Dans la France des années 1990, la demande d’adoption étrangère explose car adopter un petit pupille français relève, de plus en plus, du parcours du combattant. Leur nombre décroît, les délais d’attente s’allongent et les conditions posées aux futurs parents se durcissent. Ainsi, en 1991, sur les 20 000 couples souhaitant adopter, seuls 1 000 remplissent les conditions pour en accueillir un. Les 19 000 autres se tournent alors vers l’étranger. La France devient le champion mondial de l’adoption internationale, juste derrière les Etats-Unis.
La trentaine d’associations agréées par le Quai d’Orsay est submergée de demandes, tout comme la MAI qui voit les requêtes de visas s’empiler. En janvier 1992, elle prévient le ministère : « Sans une augmentation de ses moyens (…), la MAI assurera uniquement un contrôle restreint sur l’entrée en France des enfants adoptés. »
Paris est alors dans le comité de pilotage ayant mené à la création de la convention de la Haye, en 1993, un texte aujourd’hui ratifié par quatre-vingt-dix Etats, censé protéger les enfants des trafics à l’adoption internationale. Dans un document interne daté de 1992, le ministère de la justice s’interroge : « Comment la France pourrait-elle d’un côté signer cette convention et de l’autre laisser prospérer la situation décrite sans se faire taxer d’hypocrisie ? » Le 29 mai 1993, Paris signera ce texte, sans avoir toutefois donné plus de moyens à la MAI.
Résultat : les adoptions internationales continuent de croître d’année en année, sans être toutes véritablement contrôlées par le ministère des affaires étrangères. Face à l’afflux des demandes de couples français, à Bamako, le gouvernement serre la vis et crée une commission nationale chargée de filtrer les dossiers, à la fin des années 1990.
Rayon de soleil tente alors à plusieurs reprises de la contourner, tandis que certains des dossiers qu’elle lui présente sont rejetés pour « non-conformité aux dispositions réglementaires » du Mali. Les parents des enfants en passe d’être adoptés sont encore en vie, donc ces adoptions sont illégales.

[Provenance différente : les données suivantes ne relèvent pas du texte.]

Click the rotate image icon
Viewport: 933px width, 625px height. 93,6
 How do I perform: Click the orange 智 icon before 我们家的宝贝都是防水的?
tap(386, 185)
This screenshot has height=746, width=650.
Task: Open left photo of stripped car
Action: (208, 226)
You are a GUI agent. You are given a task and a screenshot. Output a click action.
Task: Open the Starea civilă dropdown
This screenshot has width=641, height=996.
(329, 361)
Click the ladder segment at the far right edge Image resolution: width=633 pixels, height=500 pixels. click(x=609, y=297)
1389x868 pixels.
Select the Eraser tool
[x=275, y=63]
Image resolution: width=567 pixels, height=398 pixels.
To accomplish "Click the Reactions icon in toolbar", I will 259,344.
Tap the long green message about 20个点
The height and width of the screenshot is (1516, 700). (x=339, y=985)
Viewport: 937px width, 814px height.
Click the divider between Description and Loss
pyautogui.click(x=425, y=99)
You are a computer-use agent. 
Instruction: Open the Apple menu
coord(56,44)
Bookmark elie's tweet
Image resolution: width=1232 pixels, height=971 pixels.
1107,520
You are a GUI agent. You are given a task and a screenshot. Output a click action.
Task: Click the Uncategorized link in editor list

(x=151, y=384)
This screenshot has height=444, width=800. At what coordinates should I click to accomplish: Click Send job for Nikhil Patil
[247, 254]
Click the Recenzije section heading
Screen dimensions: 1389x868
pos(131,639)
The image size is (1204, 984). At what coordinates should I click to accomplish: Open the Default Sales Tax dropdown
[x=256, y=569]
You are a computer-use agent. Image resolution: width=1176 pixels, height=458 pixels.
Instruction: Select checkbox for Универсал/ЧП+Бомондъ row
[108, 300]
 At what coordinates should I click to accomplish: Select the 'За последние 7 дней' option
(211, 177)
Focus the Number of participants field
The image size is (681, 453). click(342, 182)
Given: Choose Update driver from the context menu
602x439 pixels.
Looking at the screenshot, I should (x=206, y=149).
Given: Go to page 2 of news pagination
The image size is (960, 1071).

« Pressions sur des élus »
En 1998, la commission malienne bloque le dossier de cinq enfants. A Paris, les futurs parents adoptifs sont furieux. Ils mettent la pression sur l’association qui, à son tour, écrit à l’ambassadeur de France à Bamako pour demander son « intervention, dans l’intérêt supérieur de ces enfants ». La situation, écrit Rayon de soleil, s’est « débloquée pour un enfant (…) après intervention de Madame le consul », mais celle des quatre autres reste en suspens.